First, we’ll introduce Sketch — what it is, why it’s popular, and how to claim a free trial and install it on your Mac. Second, we’ll explore Sketch’s user interface, explain the basics, and walk you through some tips and tutorials. Third, we’ll take a look at some of the app’s more advanced features (Bézier curves and blending modes are especially fun).

And finally, we’ll point you to a heap of quality Sketch resources, and link you to our free 99-point Sketch Cheat Sheet to download and refer to as you learn. Sound good?

1. Why Sketch?

For a while after its initial release in 2010, Sketch was regarded as a lightweight graphics tool that enabled user interface (UI) and user experience (UX) designers to quickly mock-up app designs.

But Sketch has come a long way in the past few years — and its capabilities now extend far beyond creating screen mockups. As a young product built for today’s needs, it doesn’t have any of the bulk that comes with the legacy compatibility demanded of Adobe’s Creative Cloud suite of products. (See our Sketch vs Illustrator article for more about that.)

Sketch is now proudly marketed to visual, mobile, icon, web, and product designers — and I think it’s only a matter of time until its developers, Bohemian Coding, are confident enough to pitch the software to illustrators and artists as well.

What is Sketch?

Sketch is one of a group of programs called vector-based graphics editors. Other well known vector-based apps include Adobe Illustrator, CorelDRAW, and OpenOffice Draw.

A vector editor is different from the other main kind of graphics package, which is known as a pixel or raster editor. In a pixel graphics editor (like Adobe Photoshop, GIMP, or Microsoft Paint), when you draw a shape, what gets saved is just a lot of pixel data, which looks like a circle from a distance:

But in a vector-based package like Sketch, what gets saved is some mathematical cleverness that plots the shape itself. In practice, this means that you can keep zooming in to a vector forever and you will never see any degradation in image quality. Designers and illustrators usually prefer to work with vectors, because they can always be converted to pixels. It’s much harder to go the other way.

In Sketch, unless you paste in pixel graphics like a photograph, all layers are vector-based. Every object is made up of underlying points and curves, which can be viewed and edited by double clicking on any shape. But we’ll come back to that later!

Good things come in small packages

Sketch has become a significantly more mature and stable product over the past 12 months. For an app that’s less than 50 megabytes in size, Sketch punches significantly above its weight, and it now has a premium feel that far exceeds its price tag ($99 full price, $49 for students).
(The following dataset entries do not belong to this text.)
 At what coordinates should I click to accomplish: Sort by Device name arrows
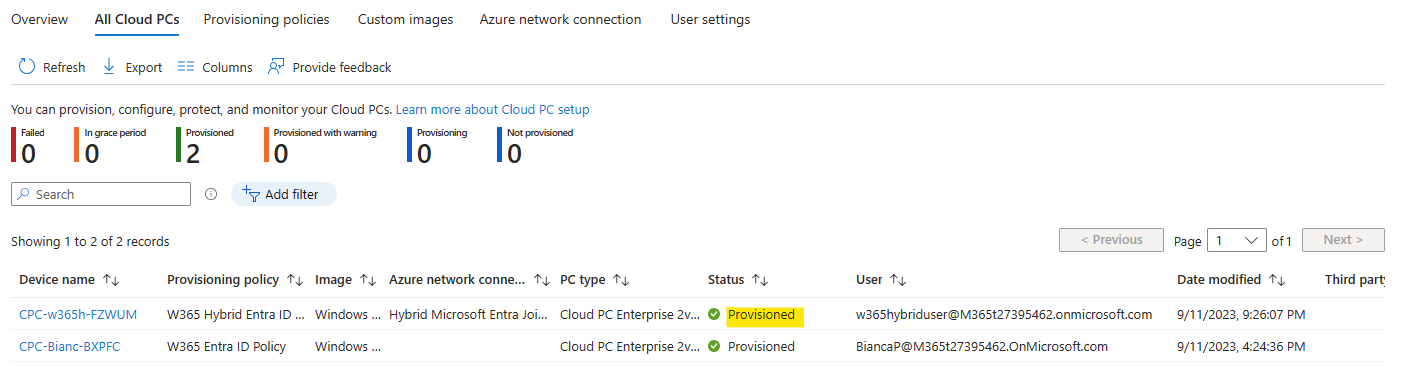(111, 280)
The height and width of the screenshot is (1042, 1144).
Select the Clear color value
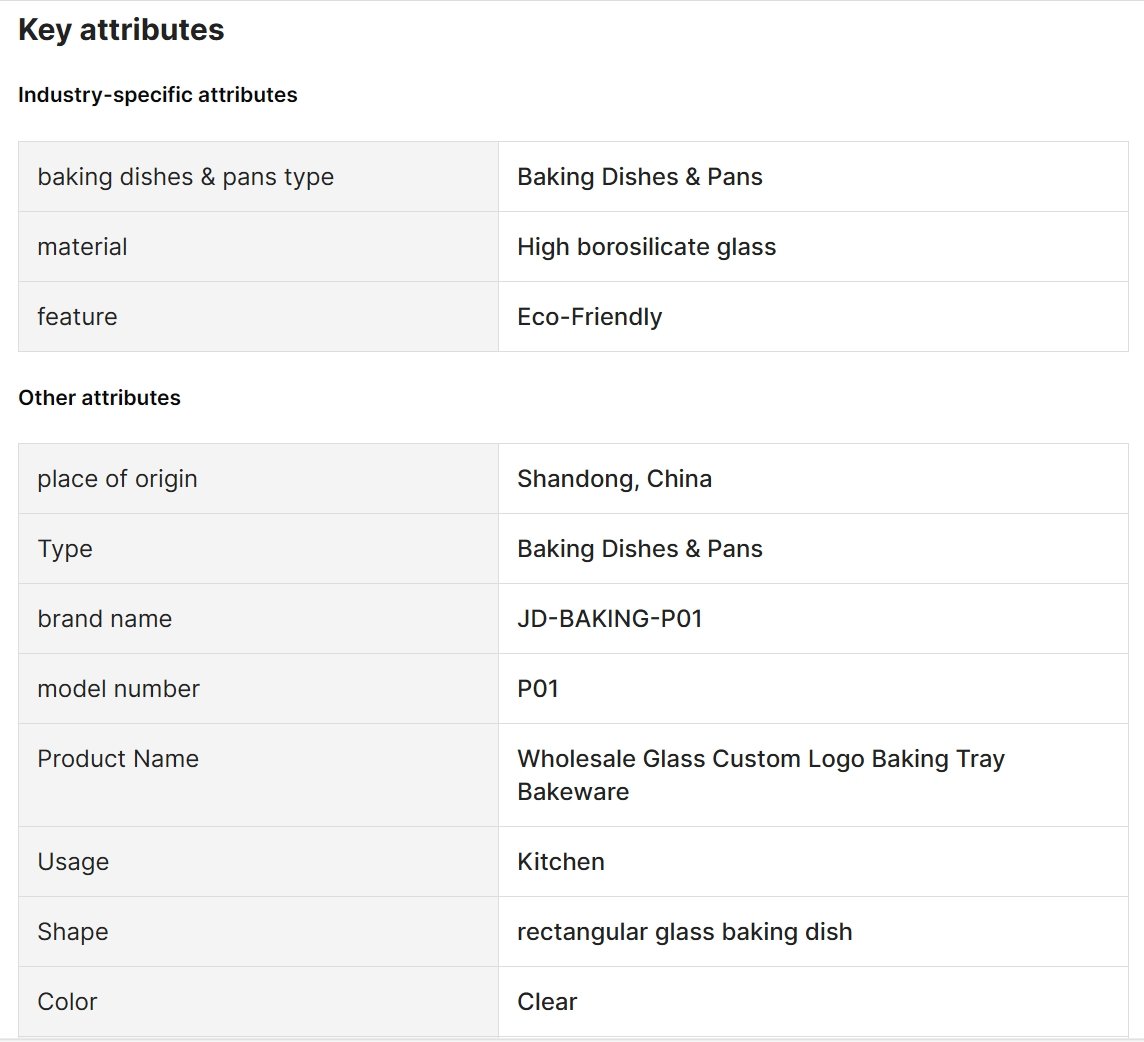547,1002
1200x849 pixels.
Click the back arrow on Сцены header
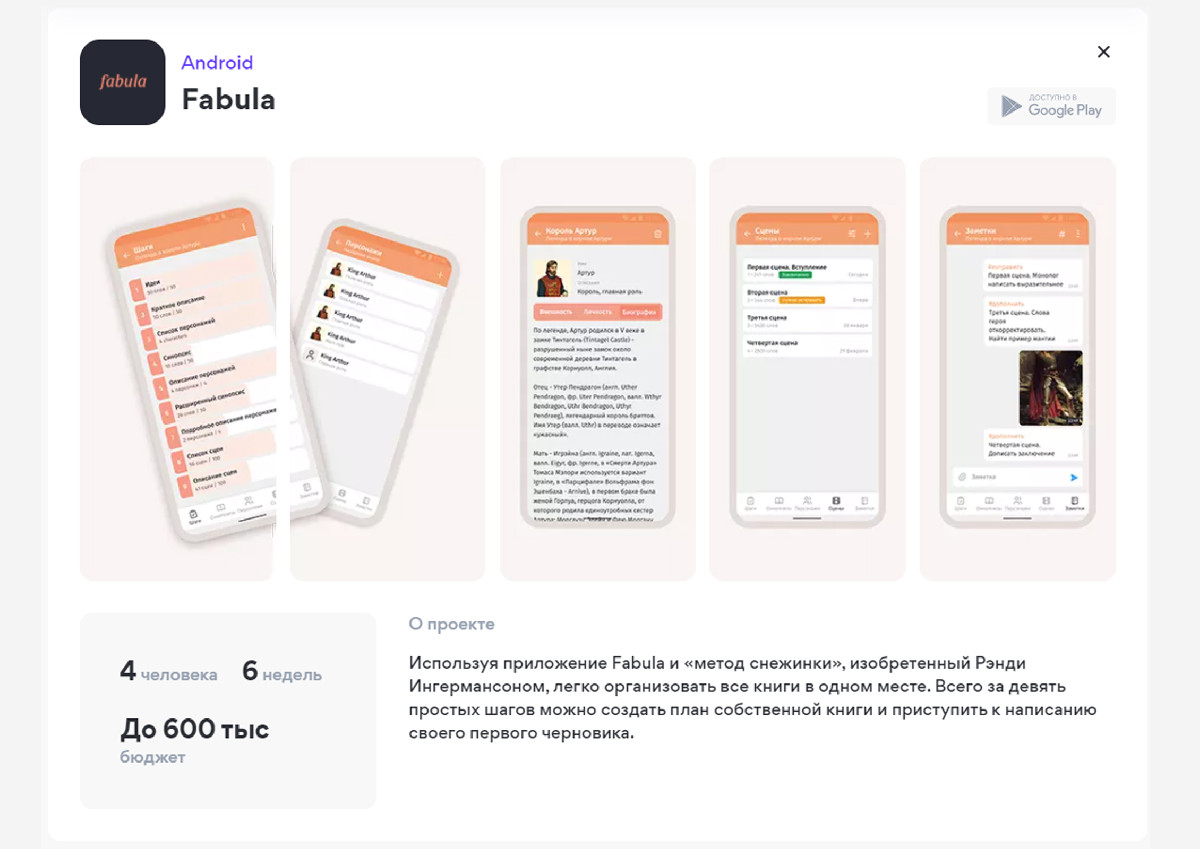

For comparison, Adobe Illustrator CC is currently hogging over 1000 megabytes of my hard drive.

What’s more, Bohemian Coding’s ongoing program of software enhancements means that when there are bugs, they are fixed pretty fast. (If you’re geeky like me, you can check out the update log.)

Sketch’s established rival, Adobe Illustrator, was first released in 1987 (!) and remains the industry standard in traditional design studios. But for a new generation of designers, Sketch presents a huge opportunity to learn the fundamentals and achieve beautiful results.

Learning design in Sketch is rapid, rewarding — and fun. Designer Marc Andrew has even written about how Sketch gave him back him design mojo.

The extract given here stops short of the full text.